- [Data shown]:
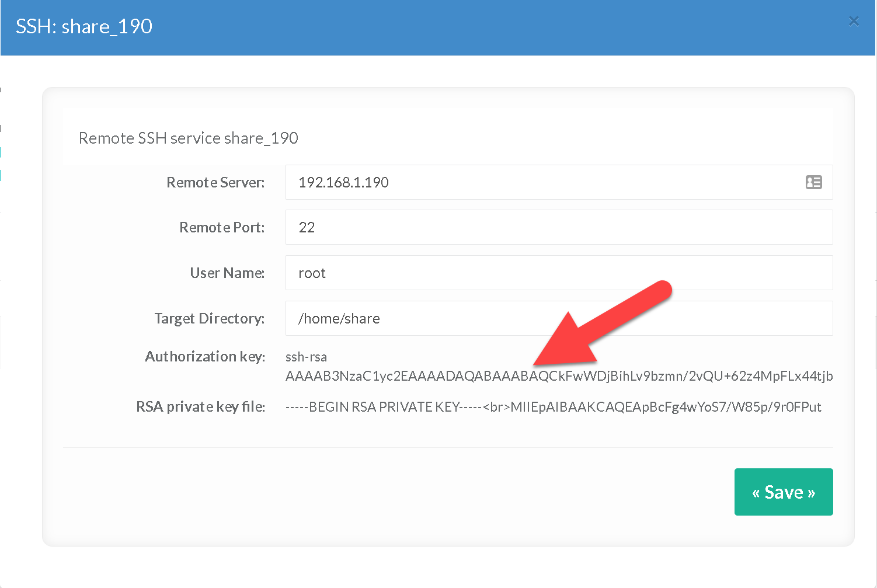
Task: Close the SSH share_190 dialog
Action: pyautogui.click(x=854, y=22)
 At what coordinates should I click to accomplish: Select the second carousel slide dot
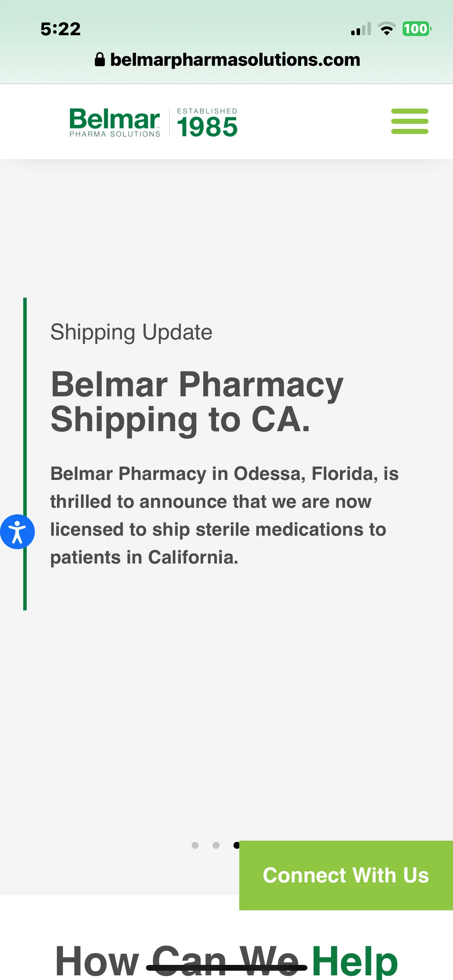(x=216, y=845)
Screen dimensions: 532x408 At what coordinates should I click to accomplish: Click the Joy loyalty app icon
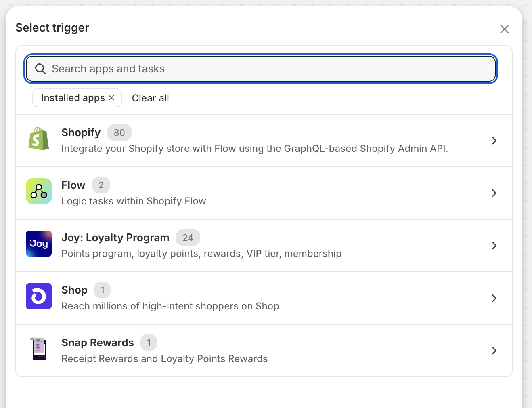39,244
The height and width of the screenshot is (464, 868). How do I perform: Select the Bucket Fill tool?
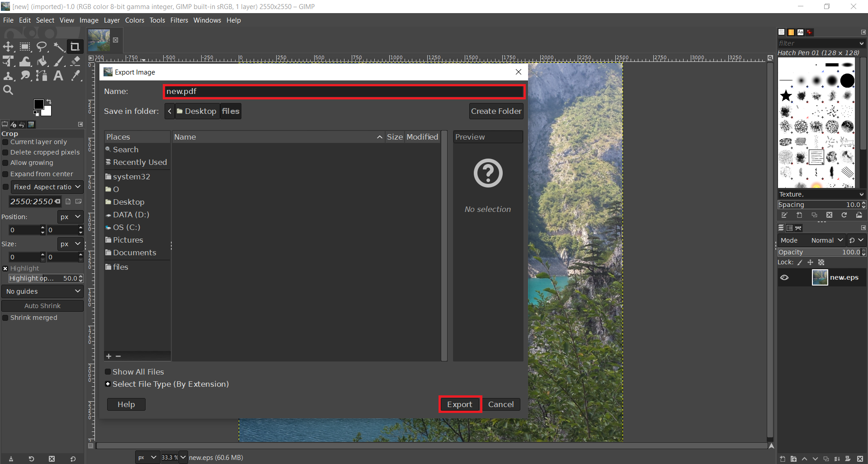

- [Action item]: Without any pictures, reproduce exactly the lines from the line that contains "Screen dimensions: 532x408" to the end of the entries above, both ends included.

- [Result]:
Screen dimensions: 532x408 At what coordinates should I click to accomplish: Click the Joy loyalty app icon
39,244
The height and width of the screenshot is (464, 868). How do I perform: Select the Bucket Fill tool?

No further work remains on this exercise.